O. Bitisik, P. Saip, S. Saglam, D. Derin and N. Dalay
Published January 19, 2010
Genet. Mol. Res. 9 (1): 97-106 (2010)

About the Authors
O. Bitisik, P. Saip, S. Saglam, D. Derin and N. Dalay

Corresponding author:
N. Dalay


Detection of residual tumor cells in the circulation can provide prognostic as well as therapeutic information and help in identifying patients at high risk for developing metastases. Maspin and mammaglobin are two molecules that are specifically associated with breast cancer. We looked for mammaglobin and maspin transcripts in the peripheral blood of patients with breast cancer and evaluated their utility as a marker of the response to therapy. Maspin and mammaglobin transcripts were analyzed in 85 breast-cancer patients by nested RT-PCR, prior to and after treatment. Before therapy, 10 patients were found positive for mammaglobin and 20 patients were positive for maspin. In four patients, both transcripts were detected. Immediately following treatment, only one patient was still positive for mammaglobin while maspin transcripts persisted in three patients. Disease progression was observed mainly in patients in whom maspin transcripts were not detectable.
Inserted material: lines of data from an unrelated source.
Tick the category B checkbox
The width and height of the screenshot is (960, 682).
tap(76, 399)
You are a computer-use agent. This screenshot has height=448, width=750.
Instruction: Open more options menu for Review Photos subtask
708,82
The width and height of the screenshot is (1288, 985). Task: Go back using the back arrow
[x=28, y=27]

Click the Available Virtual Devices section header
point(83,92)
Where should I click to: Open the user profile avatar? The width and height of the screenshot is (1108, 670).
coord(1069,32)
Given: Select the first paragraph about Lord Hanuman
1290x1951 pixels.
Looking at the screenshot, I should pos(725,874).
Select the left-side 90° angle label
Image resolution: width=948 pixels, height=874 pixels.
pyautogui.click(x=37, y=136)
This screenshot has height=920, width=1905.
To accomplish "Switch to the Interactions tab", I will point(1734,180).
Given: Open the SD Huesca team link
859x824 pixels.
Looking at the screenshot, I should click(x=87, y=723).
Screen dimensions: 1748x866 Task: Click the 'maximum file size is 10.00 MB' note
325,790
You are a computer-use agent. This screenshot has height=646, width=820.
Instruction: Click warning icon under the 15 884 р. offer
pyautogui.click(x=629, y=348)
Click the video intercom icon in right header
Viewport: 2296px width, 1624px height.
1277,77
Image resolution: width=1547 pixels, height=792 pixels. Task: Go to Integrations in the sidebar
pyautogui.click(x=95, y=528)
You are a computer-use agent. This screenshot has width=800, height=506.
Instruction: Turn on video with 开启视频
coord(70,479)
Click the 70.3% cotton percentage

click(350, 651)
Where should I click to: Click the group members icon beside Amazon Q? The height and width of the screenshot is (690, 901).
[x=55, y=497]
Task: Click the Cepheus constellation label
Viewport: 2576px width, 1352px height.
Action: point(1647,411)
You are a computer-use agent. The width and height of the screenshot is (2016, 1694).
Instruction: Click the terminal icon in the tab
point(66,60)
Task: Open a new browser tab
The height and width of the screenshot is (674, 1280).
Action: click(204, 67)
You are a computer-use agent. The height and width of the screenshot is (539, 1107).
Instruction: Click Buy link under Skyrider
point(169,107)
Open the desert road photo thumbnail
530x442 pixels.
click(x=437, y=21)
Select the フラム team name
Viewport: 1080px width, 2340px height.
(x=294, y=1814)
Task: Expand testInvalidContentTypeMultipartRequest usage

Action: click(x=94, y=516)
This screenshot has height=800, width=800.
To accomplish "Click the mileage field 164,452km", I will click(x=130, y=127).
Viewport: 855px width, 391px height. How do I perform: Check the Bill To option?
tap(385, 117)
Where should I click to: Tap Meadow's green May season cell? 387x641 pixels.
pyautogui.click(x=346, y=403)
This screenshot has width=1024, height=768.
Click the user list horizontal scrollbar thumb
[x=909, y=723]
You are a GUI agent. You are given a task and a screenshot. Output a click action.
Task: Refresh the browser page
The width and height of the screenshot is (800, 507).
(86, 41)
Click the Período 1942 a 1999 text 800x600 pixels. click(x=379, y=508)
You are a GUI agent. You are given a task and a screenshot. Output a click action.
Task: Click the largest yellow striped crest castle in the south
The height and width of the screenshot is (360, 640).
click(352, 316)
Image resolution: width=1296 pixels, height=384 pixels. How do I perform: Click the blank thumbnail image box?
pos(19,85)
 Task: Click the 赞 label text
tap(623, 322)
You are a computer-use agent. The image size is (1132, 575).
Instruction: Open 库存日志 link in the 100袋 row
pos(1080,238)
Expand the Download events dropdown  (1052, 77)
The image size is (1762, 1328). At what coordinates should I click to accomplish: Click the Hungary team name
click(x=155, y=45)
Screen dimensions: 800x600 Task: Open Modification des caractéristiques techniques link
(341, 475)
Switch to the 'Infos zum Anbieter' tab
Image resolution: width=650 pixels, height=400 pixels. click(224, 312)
Molecular detection of circulating tumor cells during therapy based on analysis for mammaglobin and maspin transcripts is an easy and practical method that can be applied to follow-up patients. We suggest that detection of mammaglobin mRNA is useful to determine the effect of therapy while maspin transcripts may indicate more aggressive disease.

Key words: Mammaglobin; Maspin; Breast cancer.